Pandora era presidente da Transwolff, enquanto Té figurava como diretor e acionista. Os dois empresários respondem ao processo em liberdade, e a empresa nega qualquer vínculo com o narcotráfico.
A apuração busca esclarecer se os policiais recebiam para fazer a segurança pessoal dos investigados e de que forma o serviço teria sido contratado, além de mapear possíveis outros envolvidos.

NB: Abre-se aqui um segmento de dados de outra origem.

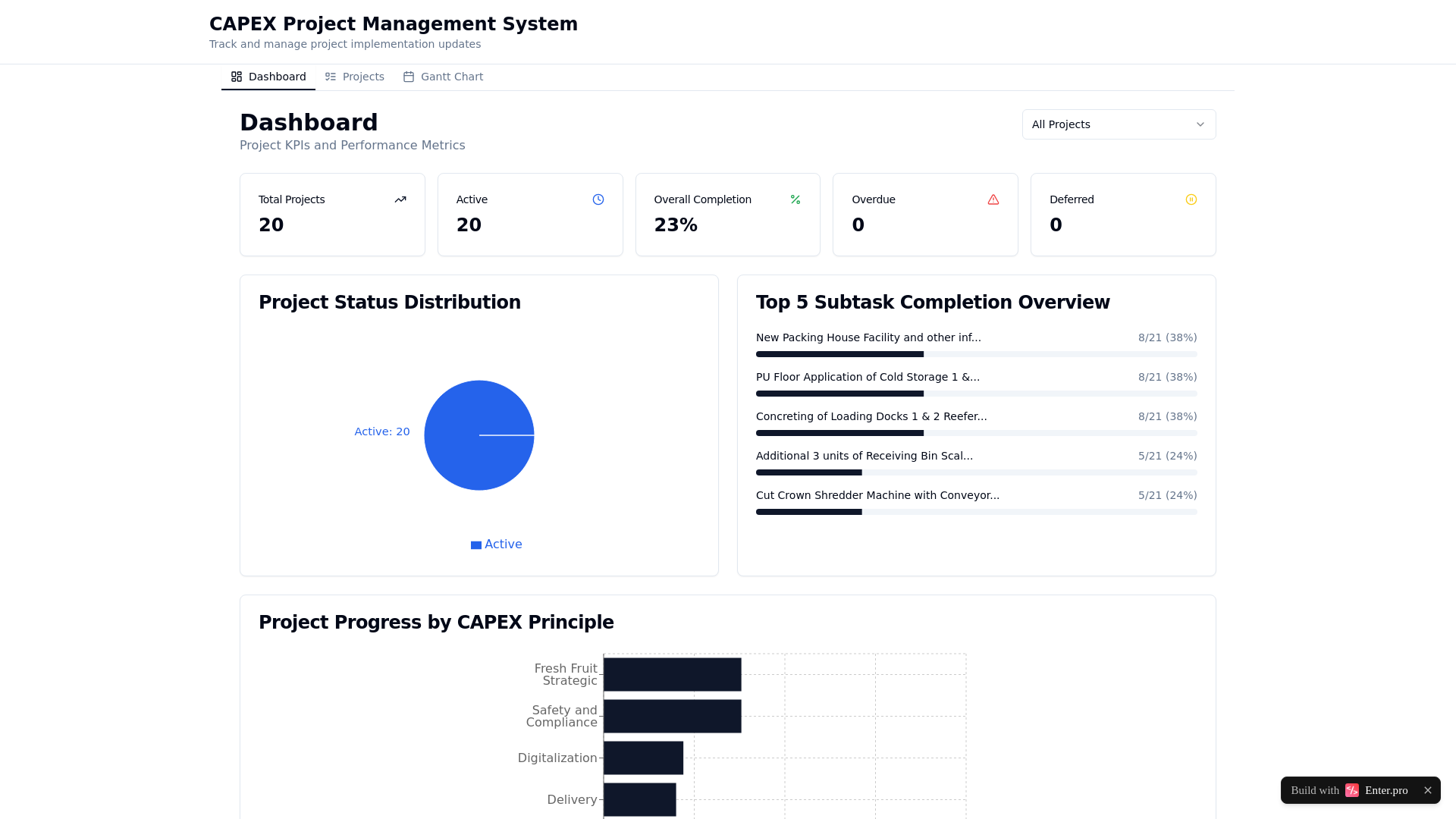This screenshot has width=1456, height=819.
Task: Click the trending arrow icon in Total Projects
Action: pos(400,199)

Capitão na Câmara Municipal
Outro ponto sensível da investigação envolve o capitão Alexandre Vieira, que atua na Assessoria Policial Militar da Câmara Municipal de São Paulo, órgão responsável pela segurança dos vereadores e do presidente da Casa.
Em nota, a presidência da Câmara informou que o capitão integra a assessoria desde 2014, atuou em diferentes gestões e que não há registros funcionais que o desabonem nas atividades internas do órgão.
A Corregedoria, porém, analisa as conexões do oficial fora do ambiente institucional e a eventual relação com os alvos da investigação.
Origem da investigação e próximos passos
Os três presos foram identificados após a análise de dados da Operação Fim da Linha, deflagrada pelo Ministério Público em abril de 2024. Na denúncia, promotores afirmam que o PCC teria usado empresas de ônibus para lavar dinheiro do tráfico.
Segundo a investigação, companhias eram abertas em nome de laranjas e recebiam recursos ilícitos para vencer licitações do transporte público. O lucro retornaria à facção já “limpo”.
A prefeitura informou que substituiu as empresas sob investigação. Agora, a Corregedoria examina celulares e computadores apreendidos para aprofundar as apurações e verificar a extensão do esquema.